Two operative words are constant sources of my critical inquiry and textual (re) productions: religion and the region. Roman Catholicism is considered catholic and universal compared to other theistic religions. On the other hand, Bikol, the geography and the language, is seen as peripheral and vernacular in relation to the national and global imaginaries. Certainly, the interplay of these oppositions is present in my books of poetry and fictions and in my two full-length films, Angustia (2013) and Hinulid (2016).
With concepts of the ‘auraculous’, ‘assemblage’ and the ‘panacousticon’, Auricula, the first of four, explores how colonial and ecclesiastical structures have fashioned identities by using the manual of confession, the books of sermons and conducts, and other devotional materials as blueprints of an elected and holy life. Re-reading these printed literatures written and published during Spain’s colonial rule, I have tracked some gaps and fissures, which enabled me to frame a novelistic agenda on how the Bikols have created a new form of narrating contested subjectivities that are both, oral and aural— fragile, and fluid.
Set around the ‘pistaym’ (peacetime) and the meteoric rise of the abaca trade industry during the American colonial period up until the brutal years of Japanese occupation, I plan to highlight the first half of the 20th century in the second and the third novels respectively.
This quartet which begins in the confession box will culminate with the advent and the rise of the radio in the same provincial town. Meet the local weatherman named Isidro Labordo, an employee of the newly instituted PAGASA, (Philippine Atmospheric Geophysical and Astronomical Services Administration) who makes weather reports for his community and dabbles as the mysterious and anonymous storyteller in another popular radio program. By creating a two-fold persona through his ‘voices’, he retells the old European/syncretic corridos and folktales and uses it to promote and justify Ferdinand Marcos’ declaration of Martial Law and the establishment of a Bagong Lipunan (A New Society) in 1972.

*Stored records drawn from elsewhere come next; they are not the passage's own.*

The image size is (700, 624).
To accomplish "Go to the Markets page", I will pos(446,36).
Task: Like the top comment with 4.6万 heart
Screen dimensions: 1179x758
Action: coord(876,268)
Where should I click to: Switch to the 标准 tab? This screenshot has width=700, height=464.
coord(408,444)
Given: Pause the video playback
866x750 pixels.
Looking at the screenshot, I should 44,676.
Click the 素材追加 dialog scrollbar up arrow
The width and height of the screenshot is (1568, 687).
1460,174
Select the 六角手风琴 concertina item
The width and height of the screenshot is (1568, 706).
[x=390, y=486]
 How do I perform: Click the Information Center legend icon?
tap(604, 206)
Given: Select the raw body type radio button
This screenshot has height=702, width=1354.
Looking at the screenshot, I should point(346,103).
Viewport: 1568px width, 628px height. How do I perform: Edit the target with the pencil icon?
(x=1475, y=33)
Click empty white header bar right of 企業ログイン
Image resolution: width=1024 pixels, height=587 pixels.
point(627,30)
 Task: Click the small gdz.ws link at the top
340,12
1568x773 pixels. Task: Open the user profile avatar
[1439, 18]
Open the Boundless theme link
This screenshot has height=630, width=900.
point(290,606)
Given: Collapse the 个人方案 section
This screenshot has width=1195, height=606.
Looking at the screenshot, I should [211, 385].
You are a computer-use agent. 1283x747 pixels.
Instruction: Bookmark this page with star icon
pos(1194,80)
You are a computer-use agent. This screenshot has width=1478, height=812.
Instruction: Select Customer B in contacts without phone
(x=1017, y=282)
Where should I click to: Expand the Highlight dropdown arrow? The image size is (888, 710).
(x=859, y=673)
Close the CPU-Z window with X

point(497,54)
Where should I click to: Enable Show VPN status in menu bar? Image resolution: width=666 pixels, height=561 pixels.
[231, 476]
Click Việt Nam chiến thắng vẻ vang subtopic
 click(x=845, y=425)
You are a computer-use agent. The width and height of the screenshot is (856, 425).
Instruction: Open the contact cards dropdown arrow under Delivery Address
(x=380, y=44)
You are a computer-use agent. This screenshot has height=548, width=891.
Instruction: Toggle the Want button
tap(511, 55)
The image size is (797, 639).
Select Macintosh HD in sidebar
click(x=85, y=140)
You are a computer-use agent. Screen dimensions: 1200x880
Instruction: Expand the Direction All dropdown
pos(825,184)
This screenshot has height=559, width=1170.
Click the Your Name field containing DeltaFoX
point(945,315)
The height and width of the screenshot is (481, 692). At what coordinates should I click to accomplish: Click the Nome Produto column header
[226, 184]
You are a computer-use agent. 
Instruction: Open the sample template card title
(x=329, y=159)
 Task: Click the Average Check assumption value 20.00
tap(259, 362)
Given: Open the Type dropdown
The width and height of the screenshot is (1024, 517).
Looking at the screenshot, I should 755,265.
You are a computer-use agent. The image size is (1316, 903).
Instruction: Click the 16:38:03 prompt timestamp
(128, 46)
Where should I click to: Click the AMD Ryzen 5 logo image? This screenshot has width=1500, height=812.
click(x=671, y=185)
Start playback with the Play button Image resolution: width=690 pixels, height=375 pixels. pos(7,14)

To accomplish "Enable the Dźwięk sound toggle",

Fast forward: Despite being overthrown from political power in the 1986 revolution, Isidro, anticipated the glorious vindication of the Marcoses, which happened in 2022 with the presidential election of Ferdinand Jr. Now in his advanced age and showing signs of senility, Isidro tries to intimately hold on to what he remembers as the golden age of Philippine history, and this is so because for him the Marcoses possess supernatural powers comparable only to extraterrestrials.